--- begin INPUT ROWS ---

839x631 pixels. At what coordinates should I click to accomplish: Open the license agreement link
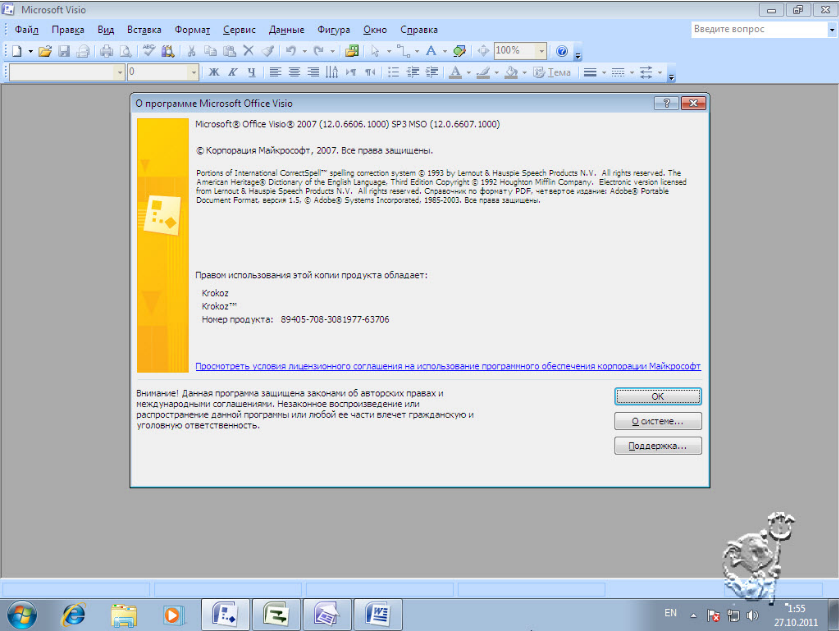coord(448,367)
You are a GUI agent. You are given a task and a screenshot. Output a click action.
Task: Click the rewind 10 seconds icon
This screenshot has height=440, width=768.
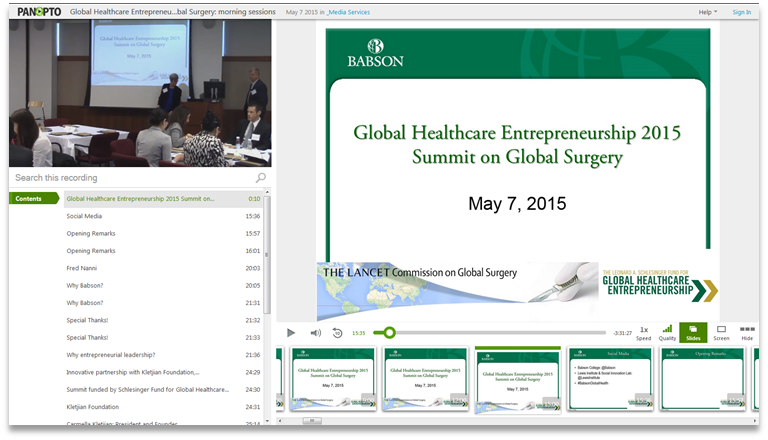tap(337, 333)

--- end INPUT ROWS ---

## SET TASK
Retype every line of the items above word for word, leaving out the pictures.

## WRITTEN ANSWER
839x631 pixels. At what coordinates should I click to accomplish: Open the license agreement link
coord(448,367)
You are a GUI agent. You are given a task and a screenshot. Output a click action.
Task: Click the rewind 10 seconds icon
This screenshot has height=440, width=768.
tap(337, 333)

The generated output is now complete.